As of Friday morning, the advance team of about 30 White House staffers and State Department officials is still planning to leave for a logistics meeting Southeast Asia on Sunday, according to two people familiar with the planning – though they cautioned the trip could still be canceled before departure.
The team is expected to travel halfway across the globe in order to “keep the door open” on a summit, one White House official said – even though the president announced in a letter on Thursday the meeting was officially off following provocative statements from the North Koreans.
On Friday morning, Trump hinted the meeting could be rescheduled in about-face comments he made to reporters.
“We’ll see what happens,” he said as he departed for the Naval Academy graduation ceremony in Annapolis, Maryland. “It could even be the 12th. We’re talking to them now. They very much want to do it. We’d like to do it. We’ll see what happens.”
The White House appears to be trying to keep up with the uncertainty by having a team on the ground in Asia, just in case.
The manifest for the trip to Singapore, obtained by POLITICO, includes a large advance team lead by deputy chief of staff Joe Hagin and special assistant to the president Patrick Clifton. Also on the manifest: director of presidential advance Bobby Peede, Bill Hughes, Ben Miller, Hannah Salem and Rebecca Wasserstein.

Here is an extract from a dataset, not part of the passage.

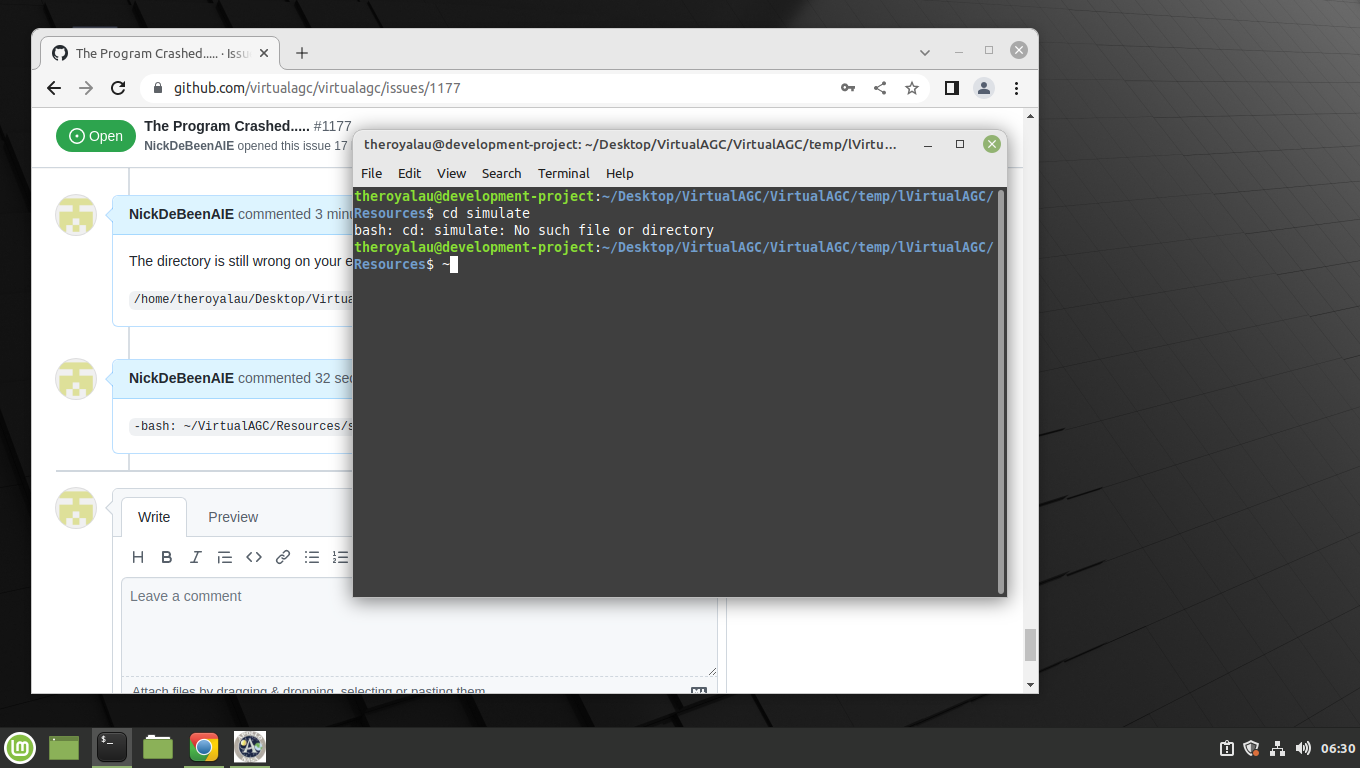This screenshot has width=1360, height=768.
Task: Insert a quote using the blockquote icon
Action: pyautogui.click(x=224, y=557)
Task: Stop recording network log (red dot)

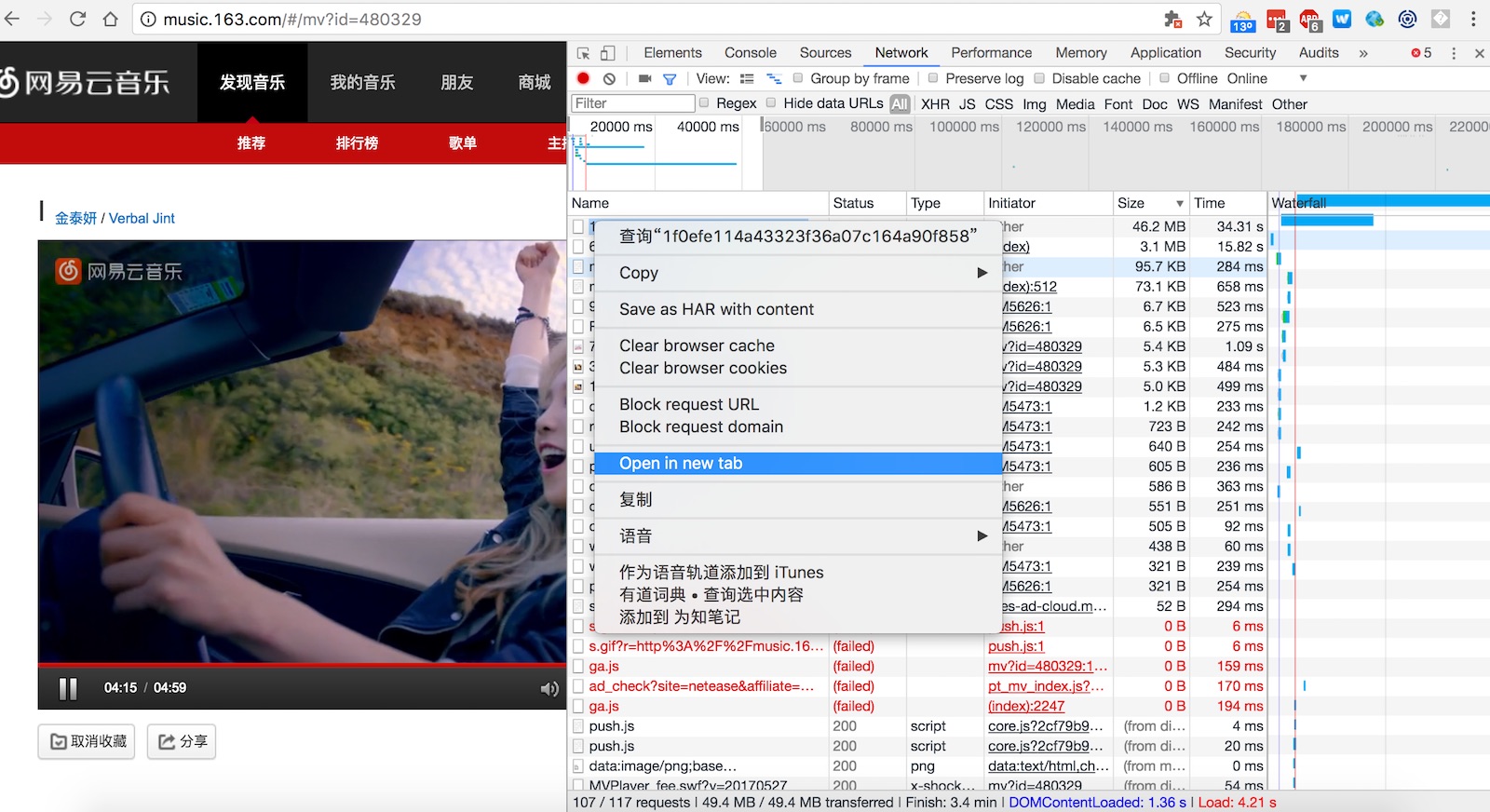Action: pyautogui.click(x=584, y=79)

The team is set to arrive in Japan on May 28 and will leave for Singapore the same day, according to the manifest.
Press secretary Sarah Sanders declined to comment.
Trump's Friday morning comments – as well as the advance team forging ahead with its travel plans – contradicted the official White House line spouted by spokesman Hogan Gidley just an hour earlier.
“Right now at this moment, Kim Jon Un, people at the highest level have not communicated with our government and so we’re stepping back,” Gidley told Fox News.
White House aides watched Trump's remarks on television from inside the West Wing as he departed for Annapolis.
In an early morning tweet, Trump also hinted he wasn’t throwing in the towel on a meeting that he considers a referendum on his famed deal-making skills.
“Very good news to receive the warm and productive statement from North Korea,” he tweeted. “We will soon see where it will lead, hopefully to long and enduring prosperity and peace. Only time (and talent) will tell!”